(Exercise requirements): Rewrite the data below as a numbered list, leaving out blank lines, using only the lines that run from the line containing "The height and width of the screenshot is (819, 1456)." through the line containing "Action: [x=869, y=585]", both included.
BEGIN Data shown
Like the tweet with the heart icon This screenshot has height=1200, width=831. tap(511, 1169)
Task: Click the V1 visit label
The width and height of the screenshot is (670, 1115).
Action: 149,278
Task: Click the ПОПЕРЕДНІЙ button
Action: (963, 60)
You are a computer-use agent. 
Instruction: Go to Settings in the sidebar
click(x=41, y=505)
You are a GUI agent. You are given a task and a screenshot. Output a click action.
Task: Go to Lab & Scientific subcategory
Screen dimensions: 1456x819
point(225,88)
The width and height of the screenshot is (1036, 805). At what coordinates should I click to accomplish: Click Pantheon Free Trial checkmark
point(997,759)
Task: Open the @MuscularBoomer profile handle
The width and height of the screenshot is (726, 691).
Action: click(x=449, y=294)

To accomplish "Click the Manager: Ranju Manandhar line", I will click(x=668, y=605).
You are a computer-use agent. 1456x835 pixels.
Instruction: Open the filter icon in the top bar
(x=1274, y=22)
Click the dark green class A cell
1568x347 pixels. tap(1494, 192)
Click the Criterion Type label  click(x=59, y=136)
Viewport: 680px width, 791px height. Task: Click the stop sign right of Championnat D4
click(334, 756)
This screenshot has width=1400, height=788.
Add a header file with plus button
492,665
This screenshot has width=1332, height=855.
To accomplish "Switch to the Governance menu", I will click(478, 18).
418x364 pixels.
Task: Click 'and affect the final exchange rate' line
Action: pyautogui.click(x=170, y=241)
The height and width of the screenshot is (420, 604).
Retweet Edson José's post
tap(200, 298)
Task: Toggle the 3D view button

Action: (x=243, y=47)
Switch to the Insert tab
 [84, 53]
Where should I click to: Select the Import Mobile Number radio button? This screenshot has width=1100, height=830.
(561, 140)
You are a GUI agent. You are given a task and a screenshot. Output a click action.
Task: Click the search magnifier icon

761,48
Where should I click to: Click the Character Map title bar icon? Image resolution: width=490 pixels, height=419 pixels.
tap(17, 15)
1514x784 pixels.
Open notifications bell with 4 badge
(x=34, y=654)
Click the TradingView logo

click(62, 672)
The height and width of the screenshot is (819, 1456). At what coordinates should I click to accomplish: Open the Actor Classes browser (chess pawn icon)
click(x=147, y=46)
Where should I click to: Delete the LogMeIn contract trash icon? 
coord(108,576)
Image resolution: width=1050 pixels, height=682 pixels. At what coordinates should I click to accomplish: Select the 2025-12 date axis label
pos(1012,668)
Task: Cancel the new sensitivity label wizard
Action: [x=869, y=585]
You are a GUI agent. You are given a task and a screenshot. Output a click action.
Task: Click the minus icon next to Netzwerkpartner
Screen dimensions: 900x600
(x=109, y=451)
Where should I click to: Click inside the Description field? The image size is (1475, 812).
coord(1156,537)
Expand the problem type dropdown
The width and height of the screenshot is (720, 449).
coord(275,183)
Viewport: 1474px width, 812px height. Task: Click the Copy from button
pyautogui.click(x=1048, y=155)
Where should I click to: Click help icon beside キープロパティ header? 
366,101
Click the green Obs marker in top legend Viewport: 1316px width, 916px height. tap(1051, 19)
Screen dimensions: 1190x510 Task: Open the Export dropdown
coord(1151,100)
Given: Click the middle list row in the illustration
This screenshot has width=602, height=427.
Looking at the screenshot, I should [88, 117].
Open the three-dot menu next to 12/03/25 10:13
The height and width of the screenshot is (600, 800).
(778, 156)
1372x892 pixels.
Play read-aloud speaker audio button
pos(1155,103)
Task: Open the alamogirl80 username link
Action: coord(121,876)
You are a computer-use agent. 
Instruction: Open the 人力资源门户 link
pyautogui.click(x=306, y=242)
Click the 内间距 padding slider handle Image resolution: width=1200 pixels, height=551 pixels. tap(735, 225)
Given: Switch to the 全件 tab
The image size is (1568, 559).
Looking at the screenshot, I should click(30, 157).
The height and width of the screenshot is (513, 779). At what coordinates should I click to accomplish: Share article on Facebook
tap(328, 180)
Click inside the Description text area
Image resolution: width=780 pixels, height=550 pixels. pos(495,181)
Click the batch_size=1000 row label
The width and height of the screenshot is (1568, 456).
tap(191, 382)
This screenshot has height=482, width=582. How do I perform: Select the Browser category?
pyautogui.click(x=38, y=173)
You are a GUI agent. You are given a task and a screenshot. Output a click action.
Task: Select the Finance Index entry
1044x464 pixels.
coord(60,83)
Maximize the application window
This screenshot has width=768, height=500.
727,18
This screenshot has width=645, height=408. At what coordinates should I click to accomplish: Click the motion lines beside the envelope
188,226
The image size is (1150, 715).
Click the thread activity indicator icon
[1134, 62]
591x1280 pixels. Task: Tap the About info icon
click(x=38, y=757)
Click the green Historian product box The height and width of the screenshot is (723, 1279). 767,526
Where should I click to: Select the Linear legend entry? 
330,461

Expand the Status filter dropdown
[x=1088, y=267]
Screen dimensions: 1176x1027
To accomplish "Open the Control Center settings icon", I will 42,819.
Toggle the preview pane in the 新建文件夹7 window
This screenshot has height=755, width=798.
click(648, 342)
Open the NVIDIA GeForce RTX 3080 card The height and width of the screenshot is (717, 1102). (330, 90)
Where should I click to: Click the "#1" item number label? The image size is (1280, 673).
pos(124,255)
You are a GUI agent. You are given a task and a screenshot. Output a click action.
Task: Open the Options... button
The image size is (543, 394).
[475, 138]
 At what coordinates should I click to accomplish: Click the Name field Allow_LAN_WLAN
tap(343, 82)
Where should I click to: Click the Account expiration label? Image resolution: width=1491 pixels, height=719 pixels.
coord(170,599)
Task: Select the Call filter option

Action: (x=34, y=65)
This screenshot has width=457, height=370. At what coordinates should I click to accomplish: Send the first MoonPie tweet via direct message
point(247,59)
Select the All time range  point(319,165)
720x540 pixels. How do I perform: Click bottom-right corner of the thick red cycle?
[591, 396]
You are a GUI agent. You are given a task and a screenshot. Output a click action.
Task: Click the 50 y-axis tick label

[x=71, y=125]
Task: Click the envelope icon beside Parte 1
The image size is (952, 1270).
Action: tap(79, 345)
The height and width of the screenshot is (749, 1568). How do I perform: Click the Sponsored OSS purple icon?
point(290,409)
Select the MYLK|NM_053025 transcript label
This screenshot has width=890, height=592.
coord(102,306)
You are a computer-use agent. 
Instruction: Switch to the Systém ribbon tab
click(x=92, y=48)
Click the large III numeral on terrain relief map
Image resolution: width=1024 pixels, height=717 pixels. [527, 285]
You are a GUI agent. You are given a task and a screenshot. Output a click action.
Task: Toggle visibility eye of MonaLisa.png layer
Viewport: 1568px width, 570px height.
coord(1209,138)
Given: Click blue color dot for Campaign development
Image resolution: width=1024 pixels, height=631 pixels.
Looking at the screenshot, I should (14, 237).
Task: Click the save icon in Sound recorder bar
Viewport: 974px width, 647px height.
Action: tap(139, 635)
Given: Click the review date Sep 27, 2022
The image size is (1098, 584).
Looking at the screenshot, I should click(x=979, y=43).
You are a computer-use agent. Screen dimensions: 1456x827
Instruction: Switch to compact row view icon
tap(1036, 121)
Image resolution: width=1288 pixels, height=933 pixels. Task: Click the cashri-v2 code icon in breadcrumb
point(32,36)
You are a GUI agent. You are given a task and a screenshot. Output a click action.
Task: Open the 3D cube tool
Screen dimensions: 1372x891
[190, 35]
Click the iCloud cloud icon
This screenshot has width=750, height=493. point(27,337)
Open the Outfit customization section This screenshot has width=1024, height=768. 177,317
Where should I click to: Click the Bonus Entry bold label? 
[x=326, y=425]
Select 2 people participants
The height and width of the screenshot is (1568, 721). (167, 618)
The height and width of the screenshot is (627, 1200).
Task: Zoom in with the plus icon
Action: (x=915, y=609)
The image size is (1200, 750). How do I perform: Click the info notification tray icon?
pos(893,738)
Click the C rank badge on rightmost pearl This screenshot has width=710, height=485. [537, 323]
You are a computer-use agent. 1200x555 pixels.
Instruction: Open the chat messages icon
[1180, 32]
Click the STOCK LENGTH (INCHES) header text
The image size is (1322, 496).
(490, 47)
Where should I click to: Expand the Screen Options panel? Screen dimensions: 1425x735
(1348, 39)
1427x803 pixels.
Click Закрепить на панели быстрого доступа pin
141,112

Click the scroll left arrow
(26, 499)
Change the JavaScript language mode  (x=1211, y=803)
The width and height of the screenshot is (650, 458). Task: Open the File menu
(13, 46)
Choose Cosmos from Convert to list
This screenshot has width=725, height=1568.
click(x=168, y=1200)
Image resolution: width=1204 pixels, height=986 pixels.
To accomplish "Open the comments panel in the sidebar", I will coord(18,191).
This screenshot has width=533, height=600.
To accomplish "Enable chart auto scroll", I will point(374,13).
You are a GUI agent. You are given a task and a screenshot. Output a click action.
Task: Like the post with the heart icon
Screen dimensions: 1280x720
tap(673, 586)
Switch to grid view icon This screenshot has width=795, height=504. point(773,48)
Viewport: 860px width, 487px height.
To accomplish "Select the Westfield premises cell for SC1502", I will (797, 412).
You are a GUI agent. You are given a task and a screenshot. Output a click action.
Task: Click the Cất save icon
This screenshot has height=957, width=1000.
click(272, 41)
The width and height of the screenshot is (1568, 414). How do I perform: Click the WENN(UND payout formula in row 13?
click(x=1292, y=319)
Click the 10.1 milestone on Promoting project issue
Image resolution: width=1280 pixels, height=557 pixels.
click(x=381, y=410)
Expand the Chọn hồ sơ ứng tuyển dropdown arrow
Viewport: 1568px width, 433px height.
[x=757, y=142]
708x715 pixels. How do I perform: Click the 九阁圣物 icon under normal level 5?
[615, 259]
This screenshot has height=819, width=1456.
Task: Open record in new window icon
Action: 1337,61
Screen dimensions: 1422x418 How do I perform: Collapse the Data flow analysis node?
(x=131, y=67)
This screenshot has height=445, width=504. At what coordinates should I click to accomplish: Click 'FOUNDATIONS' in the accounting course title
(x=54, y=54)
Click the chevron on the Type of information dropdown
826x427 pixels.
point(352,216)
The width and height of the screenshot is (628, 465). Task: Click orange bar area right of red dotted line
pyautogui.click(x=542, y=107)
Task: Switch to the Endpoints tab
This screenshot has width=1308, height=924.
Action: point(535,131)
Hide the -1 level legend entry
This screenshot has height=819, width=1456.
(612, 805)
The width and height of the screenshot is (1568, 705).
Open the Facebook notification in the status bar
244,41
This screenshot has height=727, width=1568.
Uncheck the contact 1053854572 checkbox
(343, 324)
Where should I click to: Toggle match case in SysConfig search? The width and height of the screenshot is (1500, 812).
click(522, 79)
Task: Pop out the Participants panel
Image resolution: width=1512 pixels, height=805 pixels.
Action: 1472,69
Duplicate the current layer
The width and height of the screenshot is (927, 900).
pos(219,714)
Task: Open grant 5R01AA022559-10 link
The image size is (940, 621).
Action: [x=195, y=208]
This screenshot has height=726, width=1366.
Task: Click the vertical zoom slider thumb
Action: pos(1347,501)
END Data shown
(Expected answer):
1. The height and width of the screenshot is (819, 1456). At what coordinates should I click to accomplish: Open the Actor Classes browser (chess pawn icon)
2. click(x=147, y=46)
3. Where should I click to: Delete the LogMeIn contract trash icon? 
4. coord(108,576)
5. Image resolution: width=1050 pixels, height=682 pixels. At what coordinates should I click to accomplish: Select the 2025-12 date axis label
6. pos(1012,668)
7. Task: Cancel the new sensitivity label wizard
8. Action: [x=869, y=585]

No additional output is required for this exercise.